It’s the Interviewers! New developments in interviewer effects research 3 |
|
Chair | Dr Salima Douhou (City University of London, CCSS ) |
Coordinator 1 | Professor Gabriele Durrant (University of Southampton) |
Coordinator 2 | Dr Olga Maslovskaya (University of Southampton) |
Coordinator 3 | Dr Kathrin Thomas (City University of London, CCSS) |
Coordinator 4 | Mr Joel Williams (TNS BMRB) |
In order to guarantee highly standardized settings in large-scale educational assessments, test administrators are intensively trained. However, in the field some test administrators do not precisely adhere to these testing protocols and deviate from the standardized practice. As a result, different interviewer behaviour can introduce a systematic bias in large-scale assessments of competences. Therefore, it was tested if systematic test administrator effects could be identified for the measurement of mathematic abilities in the adult cohort of the German National Educational Panel Study. Furthermore, the variance in ability estimates introduced by different test administrators was disentangled from the variance attributable to different geographical areas. Due to the use of sampling points, used in absence of a nation-wide population register, greater homogeneity in ability estimates can exist within the regional clusters as compared to homogeneity between clusters.

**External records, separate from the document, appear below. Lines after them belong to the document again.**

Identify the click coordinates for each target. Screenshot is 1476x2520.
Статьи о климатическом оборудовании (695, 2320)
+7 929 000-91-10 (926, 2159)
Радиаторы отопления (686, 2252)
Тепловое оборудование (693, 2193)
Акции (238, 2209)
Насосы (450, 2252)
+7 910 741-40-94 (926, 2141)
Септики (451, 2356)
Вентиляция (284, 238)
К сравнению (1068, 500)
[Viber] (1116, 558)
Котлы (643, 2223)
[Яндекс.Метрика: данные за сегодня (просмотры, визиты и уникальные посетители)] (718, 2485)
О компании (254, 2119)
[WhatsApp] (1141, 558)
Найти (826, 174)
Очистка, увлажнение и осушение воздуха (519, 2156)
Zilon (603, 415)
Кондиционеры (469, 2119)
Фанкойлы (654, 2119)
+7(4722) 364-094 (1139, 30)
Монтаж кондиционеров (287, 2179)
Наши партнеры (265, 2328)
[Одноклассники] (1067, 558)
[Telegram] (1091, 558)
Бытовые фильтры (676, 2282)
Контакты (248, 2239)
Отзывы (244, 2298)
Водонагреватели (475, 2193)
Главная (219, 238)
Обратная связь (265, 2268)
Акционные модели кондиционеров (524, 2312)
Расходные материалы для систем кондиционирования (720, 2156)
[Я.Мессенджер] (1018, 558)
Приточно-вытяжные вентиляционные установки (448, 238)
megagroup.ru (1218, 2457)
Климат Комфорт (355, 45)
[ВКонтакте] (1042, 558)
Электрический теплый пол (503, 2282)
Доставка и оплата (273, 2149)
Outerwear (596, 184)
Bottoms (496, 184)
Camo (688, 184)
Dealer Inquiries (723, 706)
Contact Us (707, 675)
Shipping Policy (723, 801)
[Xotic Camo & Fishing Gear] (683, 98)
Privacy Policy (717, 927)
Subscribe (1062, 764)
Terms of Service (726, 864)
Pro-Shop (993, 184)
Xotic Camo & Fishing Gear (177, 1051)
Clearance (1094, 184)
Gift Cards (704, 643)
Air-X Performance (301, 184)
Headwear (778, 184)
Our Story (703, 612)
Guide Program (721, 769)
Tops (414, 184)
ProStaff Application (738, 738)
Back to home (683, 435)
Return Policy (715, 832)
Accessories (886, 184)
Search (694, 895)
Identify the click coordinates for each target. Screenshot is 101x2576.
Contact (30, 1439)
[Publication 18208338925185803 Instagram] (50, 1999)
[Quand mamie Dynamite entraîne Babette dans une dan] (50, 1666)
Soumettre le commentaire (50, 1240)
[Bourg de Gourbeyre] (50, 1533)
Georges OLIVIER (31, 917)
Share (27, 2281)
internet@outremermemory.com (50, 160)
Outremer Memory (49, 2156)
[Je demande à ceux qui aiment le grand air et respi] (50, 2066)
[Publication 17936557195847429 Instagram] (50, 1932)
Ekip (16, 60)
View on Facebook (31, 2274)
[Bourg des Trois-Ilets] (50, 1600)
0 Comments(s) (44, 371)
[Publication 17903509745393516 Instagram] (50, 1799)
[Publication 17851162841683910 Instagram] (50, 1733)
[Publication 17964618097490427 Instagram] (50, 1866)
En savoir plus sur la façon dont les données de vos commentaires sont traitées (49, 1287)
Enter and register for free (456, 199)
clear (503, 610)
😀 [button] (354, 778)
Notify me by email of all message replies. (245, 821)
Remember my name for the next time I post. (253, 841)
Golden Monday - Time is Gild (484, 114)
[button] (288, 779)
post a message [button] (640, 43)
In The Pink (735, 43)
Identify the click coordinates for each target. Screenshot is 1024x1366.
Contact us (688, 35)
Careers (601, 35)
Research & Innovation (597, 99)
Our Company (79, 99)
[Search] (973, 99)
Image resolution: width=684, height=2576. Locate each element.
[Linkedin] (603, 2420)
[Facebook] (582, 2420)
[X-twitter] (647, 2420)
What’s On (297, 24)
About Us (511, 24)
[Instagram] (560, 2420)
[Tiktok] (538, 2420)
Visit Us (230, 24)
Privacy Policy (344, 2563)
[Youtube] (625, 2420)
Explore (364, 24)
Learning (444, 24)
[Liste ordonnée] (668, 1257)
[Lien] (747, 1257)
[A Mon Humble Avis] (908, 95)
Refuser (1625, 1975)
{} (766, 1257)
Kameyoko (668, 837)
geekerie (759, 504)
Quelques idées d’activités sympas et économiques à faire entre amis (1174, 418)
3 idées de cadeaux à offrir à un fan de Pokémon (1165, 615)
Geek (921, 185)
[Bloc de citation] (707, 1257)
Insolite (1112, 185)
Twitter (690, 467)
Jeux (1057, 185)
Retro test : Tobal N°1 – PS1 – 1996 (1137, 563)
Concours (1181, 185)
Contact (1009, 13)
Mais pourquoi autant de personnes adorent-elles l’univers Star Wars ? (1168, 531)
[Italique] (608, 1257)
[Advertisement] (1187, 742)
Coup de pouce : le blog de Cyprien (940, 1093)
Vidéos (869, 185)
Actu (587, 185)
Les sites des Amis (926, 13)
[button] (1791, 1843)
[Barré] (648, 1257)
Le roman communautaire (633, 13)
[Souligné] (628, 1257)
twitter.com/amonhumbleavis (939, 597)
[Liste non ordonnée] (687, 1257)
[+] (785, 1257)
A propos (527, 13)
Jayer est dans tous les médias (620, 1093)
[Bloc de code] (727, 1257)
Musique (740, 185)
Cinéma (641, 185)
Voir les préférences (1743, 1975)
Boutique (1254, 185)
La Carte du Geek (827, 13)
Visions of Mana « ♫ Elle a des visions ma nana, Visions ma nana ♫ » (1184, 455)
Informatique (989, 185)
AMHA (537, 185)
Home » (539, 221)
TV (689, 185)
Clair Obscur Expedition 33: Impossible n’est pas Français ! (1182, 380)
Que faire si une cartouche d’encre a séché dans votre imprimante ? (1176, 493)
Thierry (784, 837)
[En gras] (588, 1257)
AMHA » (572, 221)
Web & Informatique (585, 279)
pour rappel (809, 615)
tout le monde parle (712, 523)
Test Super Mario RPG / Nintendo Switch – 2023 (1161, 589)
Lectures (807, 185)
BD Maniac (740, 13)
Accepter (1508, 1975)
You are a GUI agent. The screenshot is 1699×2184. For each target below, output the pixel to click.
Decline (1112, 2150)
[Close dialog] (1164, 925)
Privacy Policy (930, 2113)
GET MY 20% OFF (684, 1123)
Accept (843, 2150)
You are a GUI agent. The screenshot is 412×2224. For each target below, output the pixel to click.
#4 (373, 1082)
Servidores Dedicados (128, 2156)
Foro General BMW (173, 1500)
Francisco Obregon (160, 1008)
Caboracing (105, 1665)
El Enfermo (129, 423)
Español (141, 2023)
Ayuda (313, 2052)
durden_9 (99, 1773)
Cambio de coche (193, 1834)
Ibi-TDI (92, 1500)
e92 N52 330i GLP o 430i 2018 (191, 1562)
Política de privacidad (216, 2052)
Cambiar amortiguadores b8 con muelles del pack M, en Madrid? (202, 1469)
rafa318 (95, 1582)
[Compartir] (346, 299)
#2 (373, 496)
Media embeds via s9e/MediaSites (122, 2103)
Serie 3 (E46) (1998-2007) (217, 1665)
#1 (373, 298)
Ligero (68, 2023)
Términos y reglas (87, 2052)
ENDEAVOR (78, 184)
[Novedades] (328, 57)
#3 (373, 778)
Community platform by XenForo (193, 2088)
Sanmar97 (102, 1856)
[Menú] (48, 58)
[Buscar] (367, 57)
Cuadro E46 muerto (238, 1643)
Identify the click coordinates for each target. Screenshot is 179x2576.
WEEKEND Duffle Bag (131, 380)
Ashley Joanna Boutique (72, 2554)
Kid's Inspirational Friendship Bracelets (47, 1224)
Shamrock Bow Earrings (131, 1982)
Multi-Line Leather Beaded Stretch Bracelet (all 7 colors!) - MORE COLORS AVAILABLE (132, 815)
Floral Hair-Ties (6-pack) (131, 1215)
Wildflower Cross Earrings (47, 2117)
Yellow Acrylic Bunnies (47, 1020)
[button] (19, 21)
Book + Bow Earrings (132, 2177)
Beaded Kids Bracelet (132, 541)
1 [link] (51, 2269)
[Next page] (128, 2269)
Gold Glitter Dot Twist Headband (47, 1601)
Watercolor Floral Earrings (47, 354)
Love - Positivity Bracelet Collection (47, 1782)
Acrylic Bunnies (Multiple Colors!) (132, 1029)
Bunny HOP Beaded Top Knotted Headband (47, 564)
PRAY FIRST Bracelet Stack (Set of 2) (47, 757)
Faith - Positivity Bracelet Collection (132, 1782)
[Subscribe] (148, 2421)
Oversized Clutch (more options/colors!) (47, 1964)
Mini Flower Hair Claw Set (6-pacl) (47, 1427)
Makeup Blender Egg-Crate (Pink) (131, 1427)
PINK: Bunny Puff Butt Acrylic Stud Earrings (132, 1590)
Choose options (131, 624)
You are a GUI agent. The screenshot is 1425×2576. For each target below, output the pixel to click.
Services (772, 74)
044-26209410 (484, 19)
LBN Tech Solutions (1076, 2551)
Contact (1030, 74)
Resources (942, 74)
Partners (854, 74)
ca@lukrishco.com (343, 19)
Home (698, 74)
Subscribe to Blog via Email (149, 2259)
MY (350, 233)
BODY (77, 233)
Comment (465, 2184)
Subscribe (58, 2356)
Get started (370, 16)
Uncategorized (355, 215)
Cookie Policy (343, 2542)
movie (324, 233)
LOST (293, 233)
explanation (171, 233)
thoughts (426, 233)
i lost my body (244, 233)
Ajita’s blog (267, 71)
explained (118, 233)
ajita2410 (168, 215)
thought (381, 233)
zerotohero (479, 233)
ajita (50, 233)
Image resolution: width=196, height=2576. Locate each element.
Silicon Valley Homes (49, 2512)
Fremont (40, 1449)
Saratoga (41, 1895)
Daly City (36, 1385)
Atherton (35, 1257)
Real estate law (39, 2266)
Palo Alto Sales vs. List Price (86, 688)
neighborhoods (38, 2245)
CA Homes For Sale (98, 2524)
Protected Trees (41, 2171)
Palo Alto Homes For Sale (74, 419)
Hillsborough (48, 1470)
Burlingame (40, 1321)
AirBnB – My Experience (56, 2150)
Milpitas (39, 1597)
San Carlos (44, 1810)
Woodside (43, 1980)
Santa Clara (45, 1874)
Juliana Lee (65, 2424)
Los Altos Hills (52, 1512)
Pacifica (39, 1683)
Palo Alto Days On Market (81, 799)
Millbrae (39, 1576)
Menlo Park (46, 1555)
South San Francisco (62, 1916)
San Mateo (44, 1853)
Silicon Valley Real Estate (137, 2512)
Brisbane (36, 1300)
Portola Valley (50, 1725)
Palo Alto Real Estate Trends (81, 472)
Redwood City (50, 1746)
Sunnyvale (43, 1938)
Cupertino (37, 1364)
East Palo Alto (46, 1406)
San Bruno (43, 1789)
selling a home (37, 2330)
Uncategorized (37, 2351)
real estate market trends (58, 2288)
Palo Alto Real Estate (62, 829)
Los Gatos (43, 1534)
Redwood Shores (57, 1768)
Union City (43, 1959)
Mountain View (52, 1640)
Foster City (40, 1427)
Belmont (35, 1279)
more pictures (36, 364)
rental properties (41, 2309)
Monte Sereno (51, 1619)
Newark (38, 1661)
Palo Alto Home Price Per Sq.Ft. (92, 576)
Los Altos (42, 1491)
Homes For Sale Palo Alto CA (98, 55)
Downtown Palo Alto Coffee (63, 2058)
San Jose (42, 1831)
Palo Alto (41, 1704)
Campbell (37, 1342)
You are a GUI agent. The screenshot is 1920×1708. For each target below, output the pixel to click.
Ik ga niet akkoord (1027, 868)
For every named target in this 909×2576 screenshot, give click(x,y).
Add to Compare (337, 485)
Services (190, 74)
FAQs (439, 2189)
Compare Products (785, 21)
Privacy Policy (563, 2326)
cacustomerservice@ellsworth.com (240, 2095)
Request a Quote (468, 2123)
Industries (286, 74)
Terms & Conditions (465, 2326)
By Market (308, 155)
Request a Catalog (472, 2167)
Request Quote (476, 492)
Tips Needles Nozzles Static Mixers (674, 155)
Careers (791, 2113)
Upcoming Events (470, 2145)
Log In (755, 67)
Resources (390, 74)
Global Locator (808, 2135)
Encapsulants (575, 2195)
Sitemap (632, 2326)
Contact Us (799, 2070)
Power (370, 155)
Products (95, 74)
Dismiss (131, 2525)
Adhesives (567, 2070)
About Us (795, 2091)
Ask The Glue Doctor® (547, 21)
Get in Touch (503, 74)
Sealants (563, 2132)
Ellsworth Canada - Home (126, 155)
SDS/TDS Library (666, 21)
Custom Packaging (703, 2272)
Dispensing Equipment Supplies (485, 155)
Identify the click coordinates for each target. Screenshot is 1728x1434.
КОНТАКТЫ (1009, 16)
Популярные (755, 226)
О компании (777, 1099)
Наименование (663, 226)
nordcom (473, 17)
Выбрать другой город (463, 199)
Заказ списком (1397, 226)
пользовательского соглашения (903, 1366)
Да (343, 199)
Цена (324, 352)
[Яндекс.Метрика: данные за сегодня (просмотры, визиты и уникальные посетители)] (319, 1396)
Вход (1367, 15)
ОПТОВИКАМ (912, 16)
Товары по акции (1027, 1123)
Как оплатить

The sample consists of 5,220 respondents in the age of 24 to 67 years that lived in 466 area clusters and were interviewed by 207 different interviewers. On average, each interviewer administered the competence test to 25.2 test takers and 11.2 persons lived in each cluster. The 21 Items for mathematic competence were administered to respondents in year 2010 and 2011 by paper and pencil mode. The competence tests took place before the computer assisted personal interviews and both were normally held at the respondent’s home.
Because interviewer effects were expected to be statistically confounded with effects at the area level, cross-classified multilevel analyses with the use of Markov Chain Monte Carlo (MCMC) procedures were conducted to disentangle both sources of variance. It was found for the estimation of adult mathematic achievement, that 9.5 percent of the observed variance in mathematical competence is attributable to interviewers and 0.5 percent to geographical areas. Even though the variance in competence measures traceable to interviewer presence was rather high, none of the investigated interviewer characteristics (gender, age, education and work experience) was found to be significantly related to ability measures of respondents. Thus, socio-demographic differences were unable to identify interviewers with aberrant test administration behaviours.
Therefore, Bayes predictions of second level errors were used to identify outlying interviewers. As the considered variables adjust for prior differences among test takers and contexts, the interviewer level residual variances are a measure of bias introduced to competence measurement by the test administrator. Unobserved factors at the interviewer level which affect respondent achievement were investigated this way. Our Bayesian prediction of the second level random effects for mathematic achievement identified interviewers that exhibited significant effects on the respondent’s competence measurement. Out of the 207 interviewer clusters, 6 clusters have an interval below and 9 clusters have an interval above zero. Hence, their estimated competence intercept deviates from the population mean. As the model adjusts for differences between respondent characteristics and contextual factors these significant deviations in predicted intercept values can be interpreted as interviewer bias in competence measurement.
Interviewer effects in face-to-face studies can not only impact on the precision of survey estimates but also impact on the accuracy of analysis conducted at a local level. The Crime Survey for England and Wales (CSEW) is a continuous face-to-face cross sectional study conducted by Kantar Public on behalf of the Office for National Statistics. The study is designed to allow for analysis to be conducted separately for each Police Force Area (of which there are 43 in England and Wales).The geographical clustering of sample points, and the fact that interviewers tend to work near to where they live, can mean that an individual interviewer works a reasonably high proportion of a PFA over the course of a year. There is therefore a risk that interviewer effects may lead to bias in PFA level estimates.
A quantitative approach to identify interviewers who administer the survey instrument in an atypical fashion has been developed for this study. Demographic variables (deemed to be largely unaffected by interviewer effects) are used to model respondent level responses at a set of key questions. This model is then used to predict the distribution of responses that we expect each interviewer to record at these variables, based on the set of respondents they have interviewed. The expected and observed survey estimates are used to calculate T-scores for each interviewer at each variable. Where large discrepancies have been found, interviewers have been contacted to try and identify the root cause of the issue and in order to retrain them.
In this paper we will explain the approach we have used to identify interviewers who are administering questions incorrectly, and report on the impact which our interventions have had by tracking the progress of the interviewers since they were retrained.